● Stored data entries:
=== Begin Enclosure ===

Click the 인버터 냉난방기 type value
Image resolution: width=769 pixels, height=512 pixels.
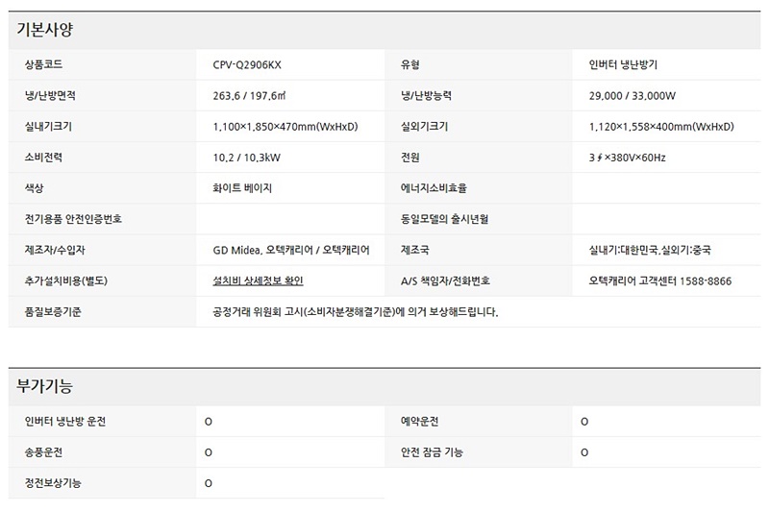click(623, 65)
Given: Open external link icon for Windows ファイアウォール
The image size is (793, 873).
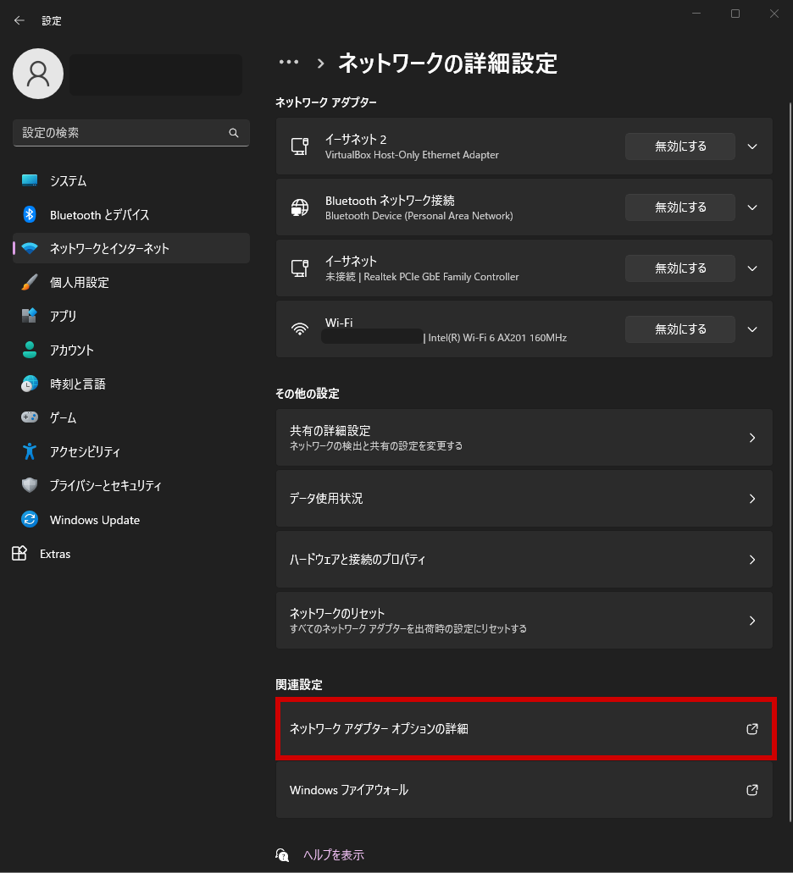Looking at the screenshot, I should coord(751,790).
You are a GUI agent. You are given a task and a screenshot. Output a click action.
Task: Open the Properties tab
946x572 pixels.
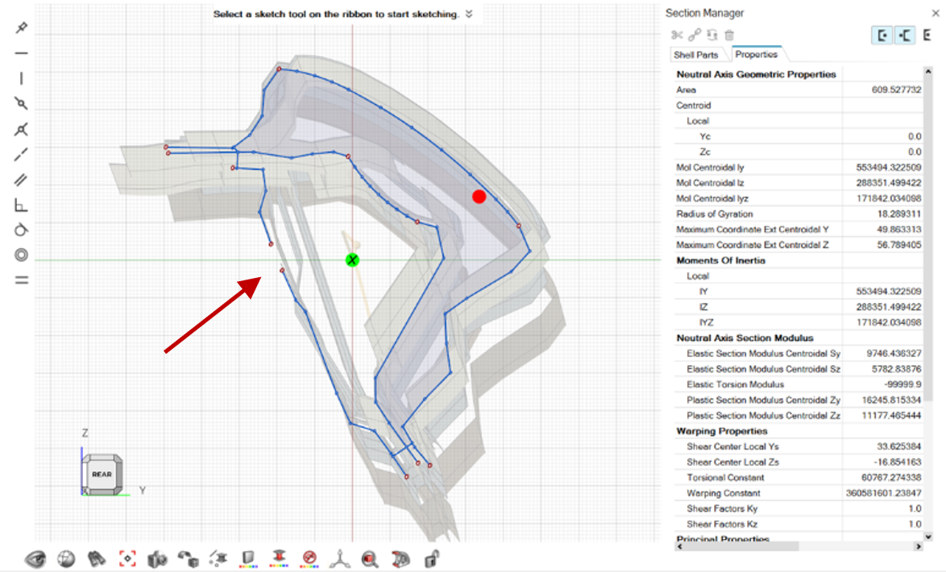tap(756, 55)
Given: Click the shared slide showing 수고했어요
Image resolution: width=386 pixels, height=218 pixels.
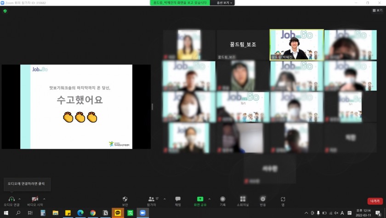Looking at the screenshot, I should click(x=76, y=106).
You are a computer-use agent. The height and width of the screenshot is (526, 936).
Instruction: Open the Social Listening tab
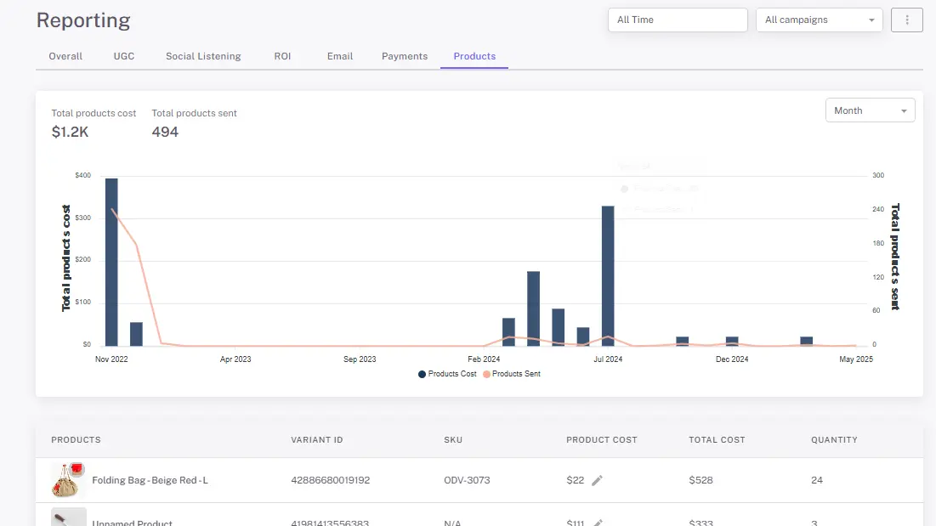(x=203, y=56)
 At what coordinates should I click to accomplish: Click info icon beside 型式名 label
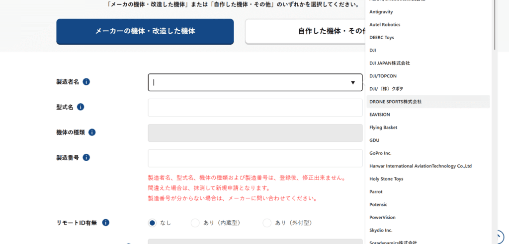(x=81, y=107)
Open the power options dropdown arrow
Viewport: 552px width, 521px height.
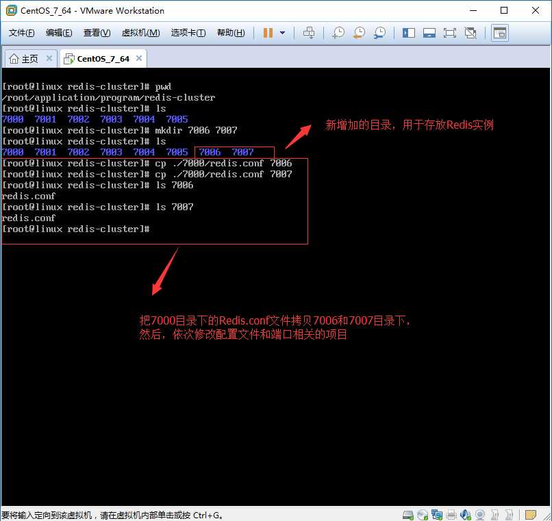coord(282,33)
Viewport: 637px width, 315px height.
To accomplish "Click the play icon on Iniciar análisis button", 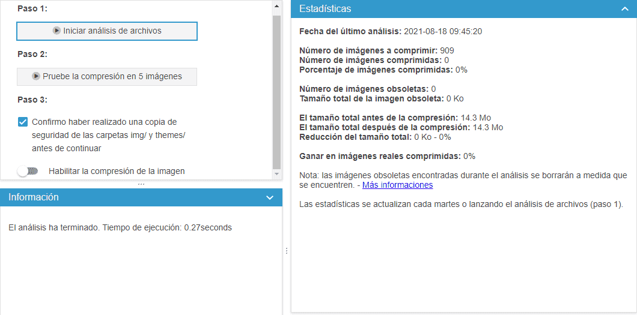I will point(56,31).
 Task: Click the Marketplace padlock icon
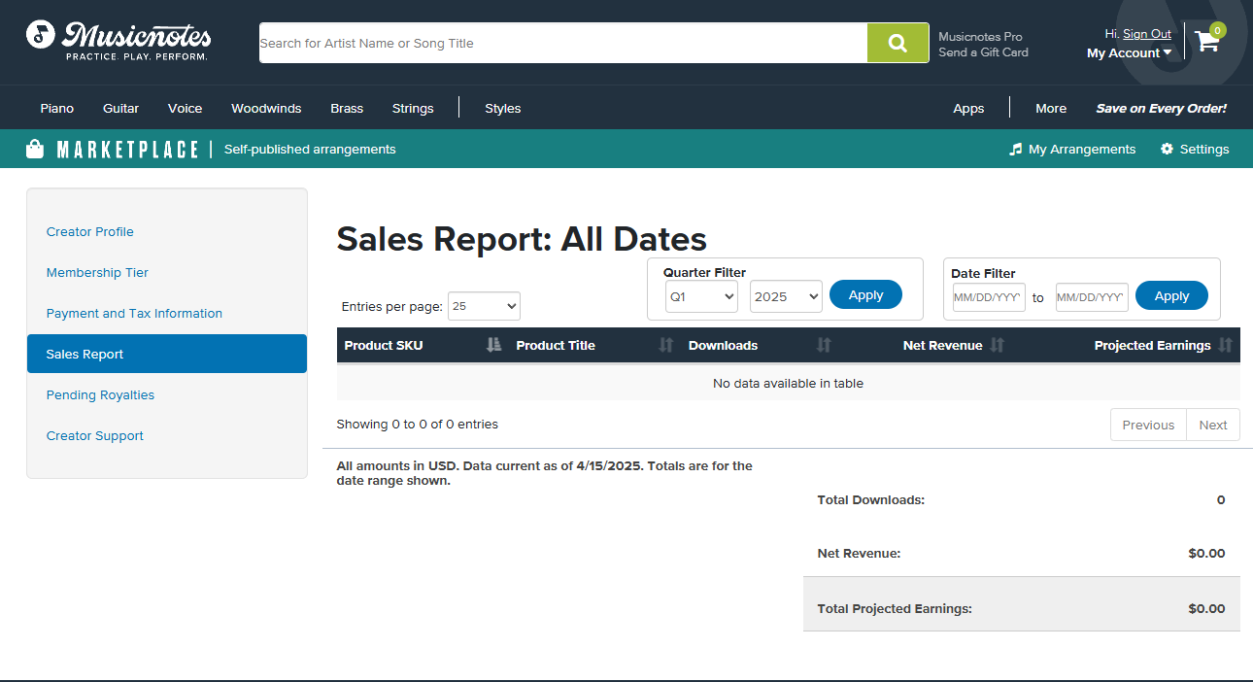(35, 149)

=== End Enclosure ===

● Your instructions:
Scan the data above, please, and give the number of lines where the word "agent" occurs, with no further text.

● Completed task:
2